Step 6: Create a new layer called Dragon Overpaint above Dragon Underpaint and below Sketch. Notice I chose yellows and yellow-whites for this layer? I’ve switched to a thinner smeary brush variant with lower opacity and detailed areas that would be exposed to light. The main source of light comes from about 10 o’clock but there is also light coming from about 4 o’clock. This means that the exposed ridges on the dragon’s face, frill, body, legs, and tail all have higher concentrations of yellow, particularly yellow-white. In some places I’ve added off-white at higher opacity with a thin brush to imply a shine. Lastly, I’ve used some dark blue-green and feathered in shadows on the dragon behind the foreground wheel.
Step 7: Here I’ve cleaned up the image and added more details. I’ve erased the parts of the dragon on both the Under and Overpaint layers to get a sense of what would appear from behind the wheel. I’ve also colored the teeth, eyes, and added a yellow brow decoration. I’ve added yellow to other areas of the dragon to create more depth.
Step 8: Now we’re getting to the fun part. Make two new layers above the dragon layers called Cannon Underpaint and Cannon Overpaint respectively. Lock the dragon layers. In Cannon Underpaint we’re going with deep reddish-bown and dark gold colors to compliment the blue-green of the dragon. Choose a flat 100% opacity setting for your brush.

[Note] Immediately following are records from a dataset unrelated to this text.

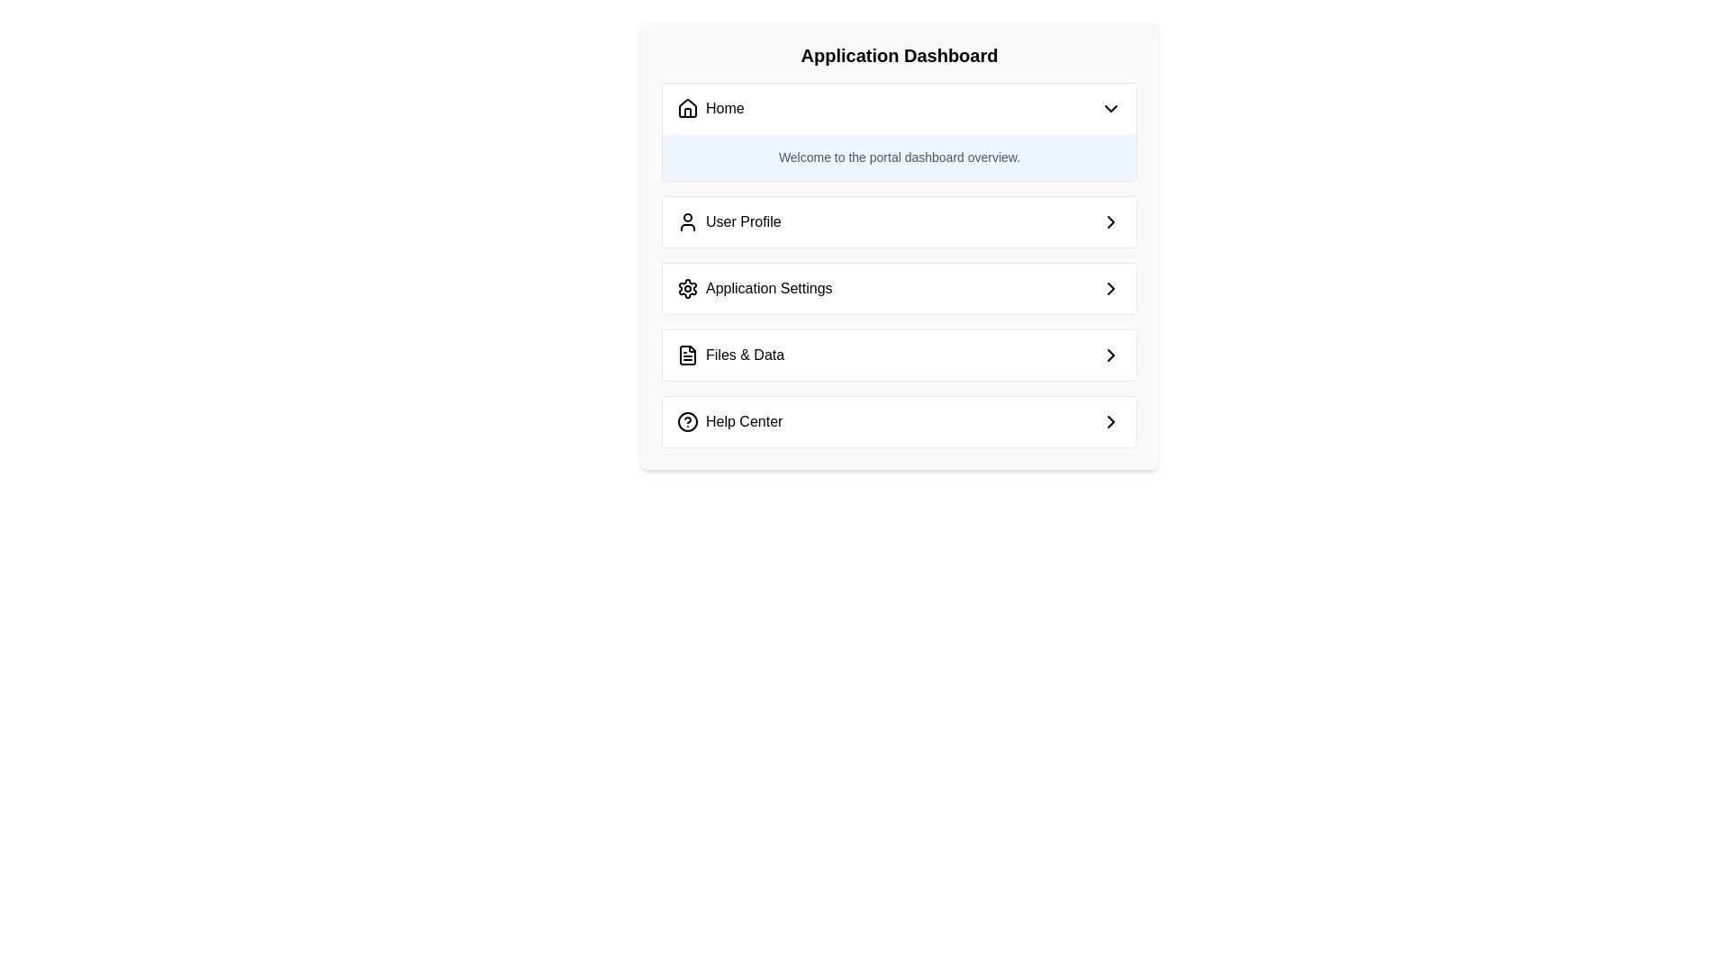  Describe the element at coordinates (686, 108) in the screenshot. I see `the 'Home' SVG icon located at the top left of the main navigation section, which directs users back to the main dashboard` at that location.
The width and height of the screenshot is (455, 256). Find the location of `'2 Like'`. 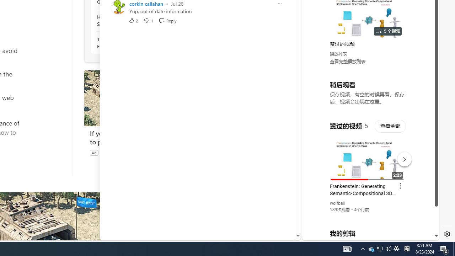

'2 Like' is located at coordinates (133, 20).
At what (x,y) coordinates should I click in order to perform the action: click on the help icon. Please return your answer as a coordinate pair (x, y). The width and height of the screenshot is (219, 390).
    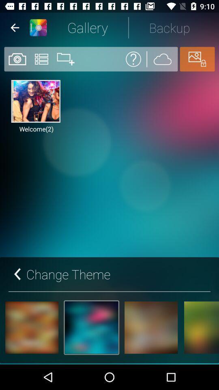
    Looking at the image, I should click on (134, 58).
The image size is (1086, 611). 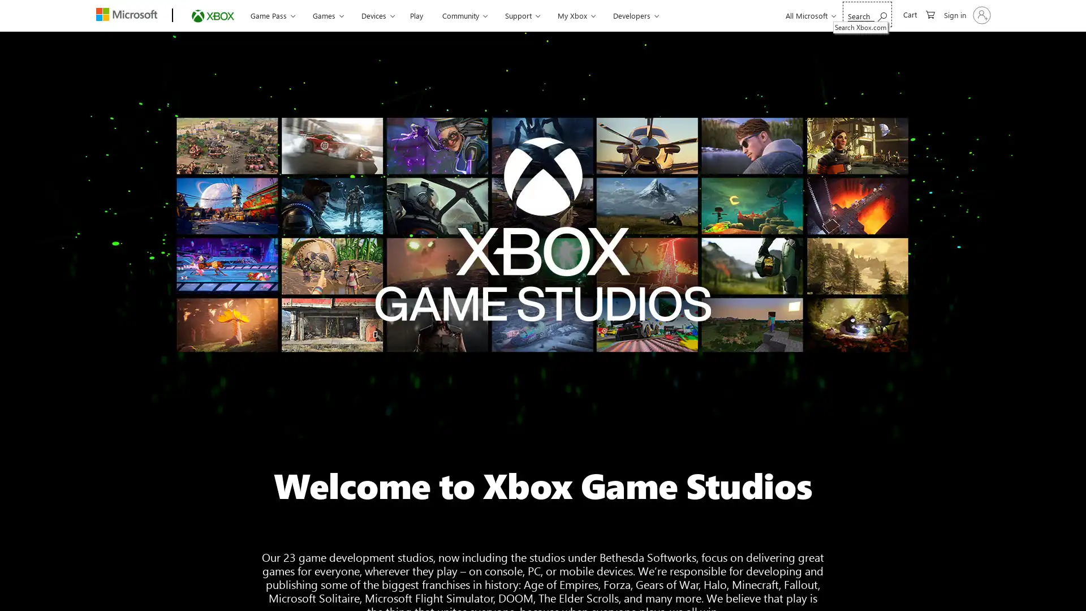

But first, before you paint, there’s an easy way to select the areas you want to paint and isolate them within the same layer. Go to the Sketch layer and select the magic wand tool. In this layer, you are selecting part of the sketch so click on the area you’ll want to paint. Edit: With the lasso tool you can add to or subtract from an active selection by holding down the Shift key and drag with the Lasso, or hold down on the ALT/Option key and drag. Hold down the shift key if you want to add more sections. In this case below, only some of the spokes were selected with one click, so I held down the shift key and clicked on more spokes. Then do not paint in the Sketch layer, instead click back to the layer you were painting in (in this case, Cannon Underpainting). Keep that Sketch layer locked throughout the rest of the tutorial.
Edit: I recommend turning your selections into layer masks to save time on your project. Selections can be saved as Channels (or Layer Masks if you prefer) which you can return to without having to make your selections by hand a second time. Layer Masks can also be edited with brushes or special effect commands, giving you a lot of options. To turn a selection into a Layer Mask/Channel, choose Select, Save Selection, or click the Save Selection as Channel button at the bottom of the Channels palette. Then you can load the mask as a selection later on in your project.
To make the textures of the wood below: Select sections of wood you’ll be painting in one brush stroke (either by hand or using a Layer Mask), like the very front of the cannon. Go to your Cannon Overpaint layer. Then in the mixing pad, take dark reddish brown, red, light brown, and mix them just a little bit. Select the Sample Multiple Colors option there (with the size you want to sample) and the dirty brush. Use a smeary or clumpy brush at about 70-80% opacity and make one broad stroke over the plank of wood you selected. You may want to command-Z and redo this a few times until you have the angle of “grain” you want.
To lay the foundations for the shiny spokes, use the same method but with gold colors on them. This time, instead of brushing with the direction of spokes, brush in a spiral outward from the center of the wheel. Use the same technique with the dark grey barrel, but include very dark greys on either side and very light grays in the middle. Use the Selecte Multiple Colors tool in the mixing pad to make a gradient and use the Dirty Brush setting before going back to the canvas.